Figure 2. The PX-JX₂ Device and its Applications

(a) The Machine Cycle of the PX-JX₂ Device. The PX molecule (left) contains green set strands that are removed (process I) by unset strands that are biotinylated (black dots). The resulting naked frame (top) can be bound by pink set strands (process II) to put the device in the JX₂ state. Note that the bottoms have been rotated by a half-turn between the two states. Processes III and IV so that the same operations (with appropriate strands) can be used to restore the system to the PX state. (b) A System to Demonstrate the Motion of the PX-JX₂ Device. DNA trapezoids are connected by the device. When the system is in the PX state, all trapezoids point in the same direction, but they point in opposite directions in the JX₂ state. (c) Atomic Force Microscopy Images of the Molecules in (b). The PX and the JX₂ strings show the images expected from the schematics in (b). (d) A Translation Device Based on the PX-JX₂ Device. A DNA diamond and two double diamonds are connected by two different PX-JX₂ devices; the one on the left is in the PX state, and the one on the right is in the JX₂ state. This arrangement establishes an order of Arabic numerals along the top of the device that will bind a particular pair of DX molecules; in this case, the molecules labeled DX2 and DX5 are selected for ligation. There is no transcriptional relationship between the set strands in the devices and the sequences in the product.

Figure 3. A DNA Walking Device and a DNA Array-Modifying Device

(a) A DNA Walking Robot. The device consists of brown double helices connected by a flexible linker. It is held to a blue sidewalk by set strands [1]. The rightmost set strand is removed [2] and [3]), and a new set strand attaches the right leg to a new position on the sidewalk. [4]. The same process is repeated in [5] and [6] so that at the end of the walk, the nanorobot has moved one step. The red mark at the bottom of each leg of the walker represents a psoralen molecule that crosslinks the walker to the sidewalk for analytical purposes. (b) A Two-Dimensional Array Capable of Changing Cavity Dimensions. The upper panel shows a schematic strand diagram of the tiles and their incorporation into arrays. The red and purple set strands correspond to a contracted state, while the blue and green set strands correspond to the expanded state. The lower panel shows AFM images that illustrate control of cavity size. The ‘before’ (left), ‘transition’ (center) and ‘after’ (right) states of the array are illustrated in both directions. Reproduced with permission.
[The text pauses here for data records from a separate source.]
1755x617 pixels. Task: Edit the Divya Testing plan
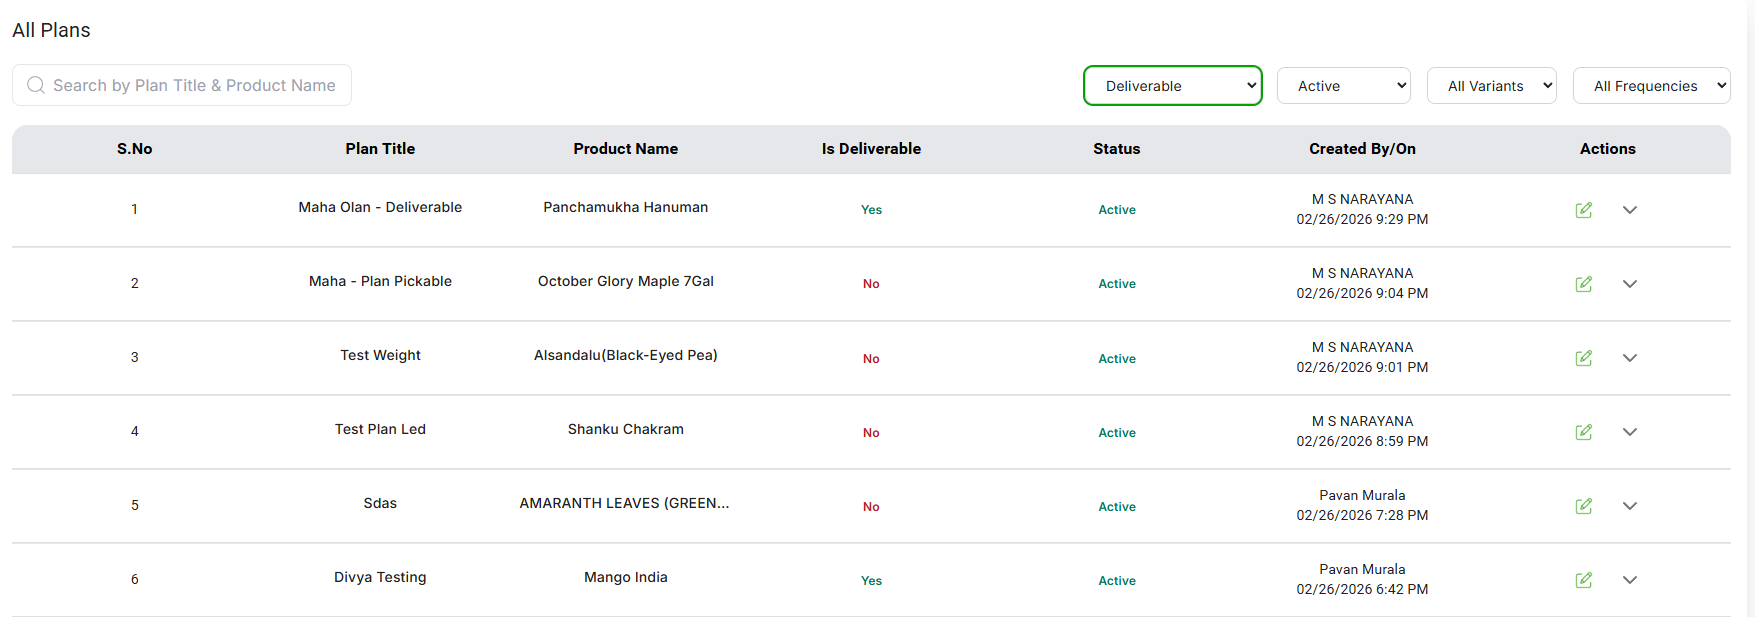point(1583,580)
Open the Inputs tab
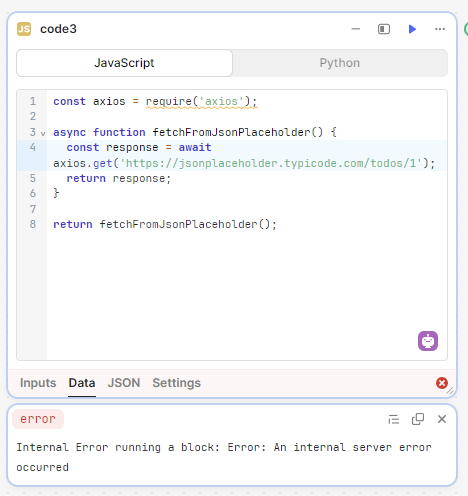Viewport: 468px width, 496px height. pyautogui.click(x=38, y=383)
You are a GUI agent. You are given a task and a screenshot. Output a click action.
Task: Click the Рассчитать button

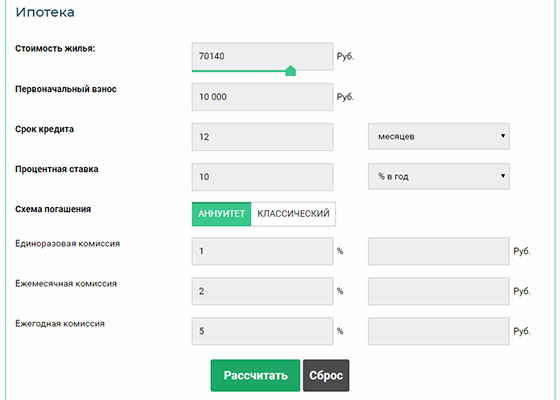(255, 375)
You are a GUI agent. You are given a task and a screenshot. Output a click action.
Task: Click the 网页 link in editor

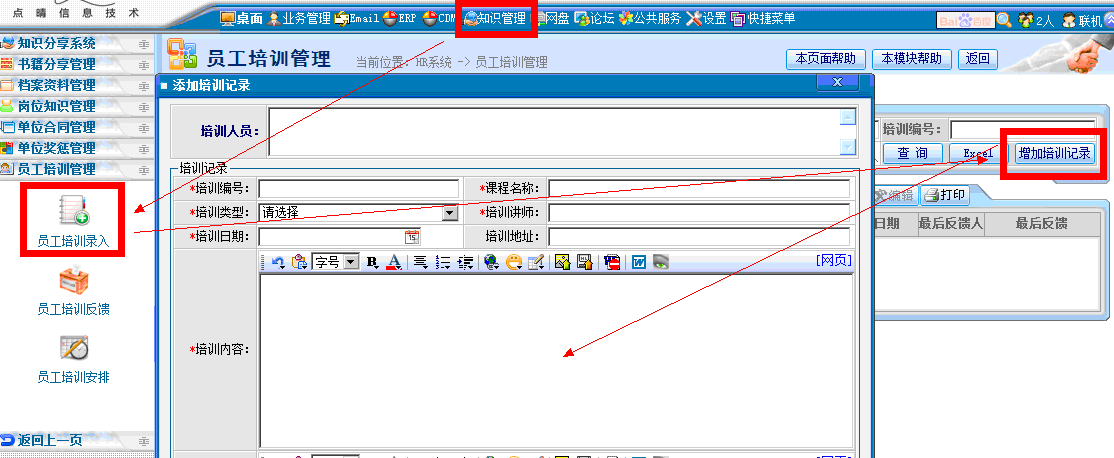pos(834,260)
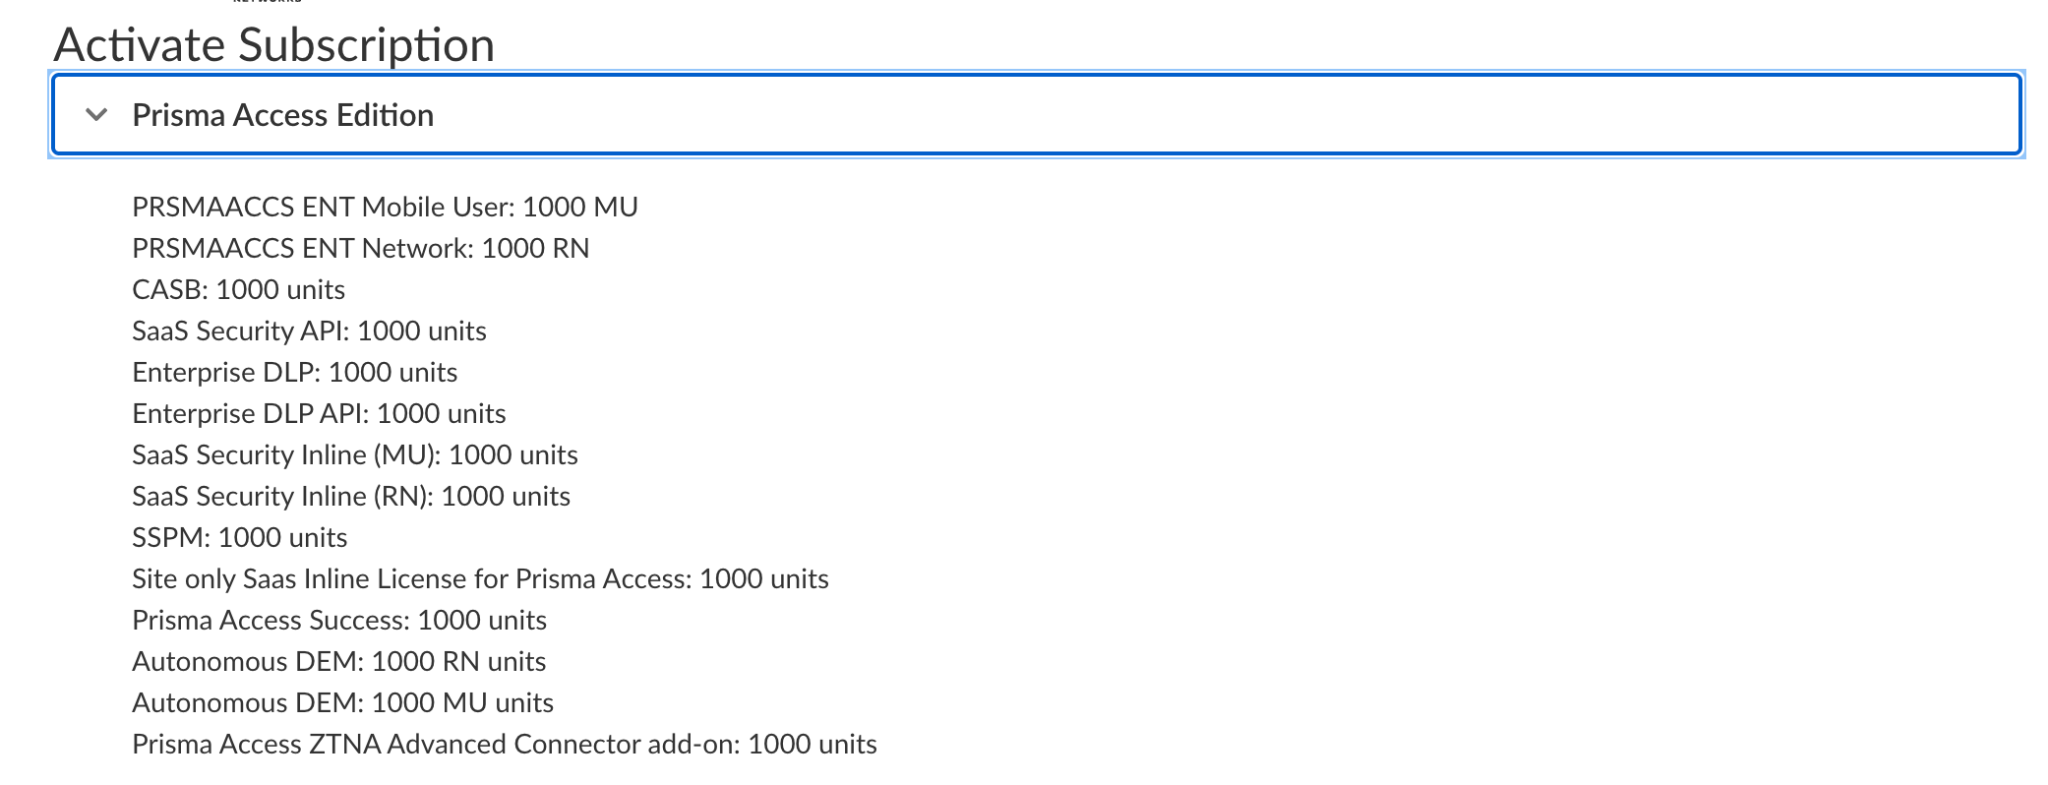Click the Activate Subscription page heading
Screen dimensions: 2048x785
274,45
Figure 4. Advanced DNA Machines

(a) A DNA-Stress Gauge. A DNA-distorting protein (IHF in this case) binds to the upper domain of a DNA device. The central shaft, connects two three-domain double helical motifs (TX motifs), and it contains the binding site for IHF. When IHF binds, it distorts the upper helix. The TX motifs are also held together by sticky ends that must be disrupted for the protein to bind. By titrating the strength of the sticky ends, it is possible to estimate that amount of work that the protein can derive from binding to its recognition site. The green and red circles represent a pair of dyes to monitor the state of the system by FRET. (b) An Autonomous DNA Machine. The machine consists of a DNAzyme that can bind and cleave a piece of RNA; when it binds, the machine is in the open state (upper left). Following cleavage (upper right), the products dissociate from the device (middle). However, another RNA strand can bind and restore the machine to the open state. The state of the machine is monitored by FRET, using the dyes represented by filled circles. An additional sophistication to this device is the ability to apply a brake to the system. This is shown as the green strand, made of DNA, which can block the site, but which can be removed by a complementary strand (light blue). Reproduced with permission.